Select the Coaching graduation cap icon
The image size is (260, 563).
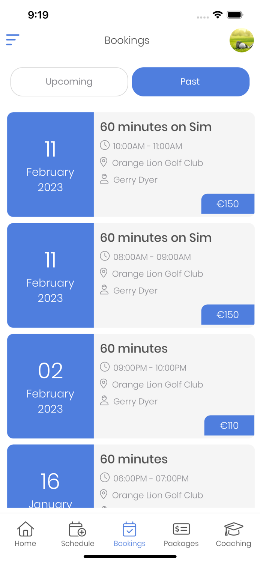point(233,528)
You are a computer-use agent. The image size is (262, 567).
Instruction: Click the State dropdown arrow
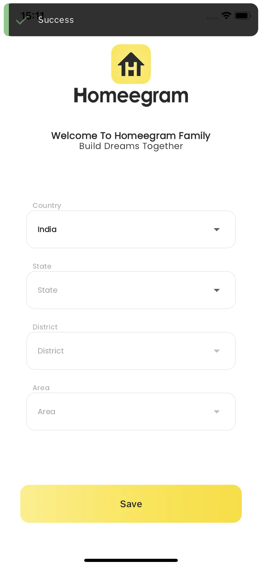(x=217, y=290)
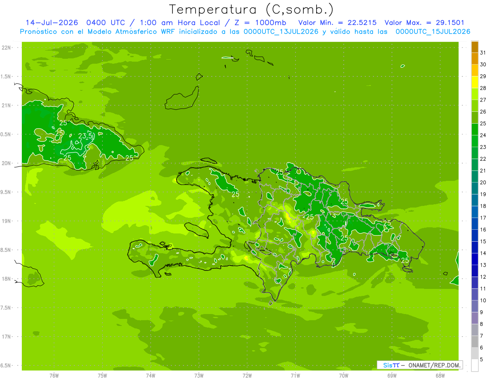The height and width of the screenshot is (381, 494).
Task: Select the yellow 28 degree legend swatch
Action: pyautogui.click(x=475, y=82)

*-*-*

Task details
Extract every line of the data above that contains the string "Select". Case counts.

Answer below
Select the Coaching graduation cap icon
Task: Select the yellow 28 degree legend swatch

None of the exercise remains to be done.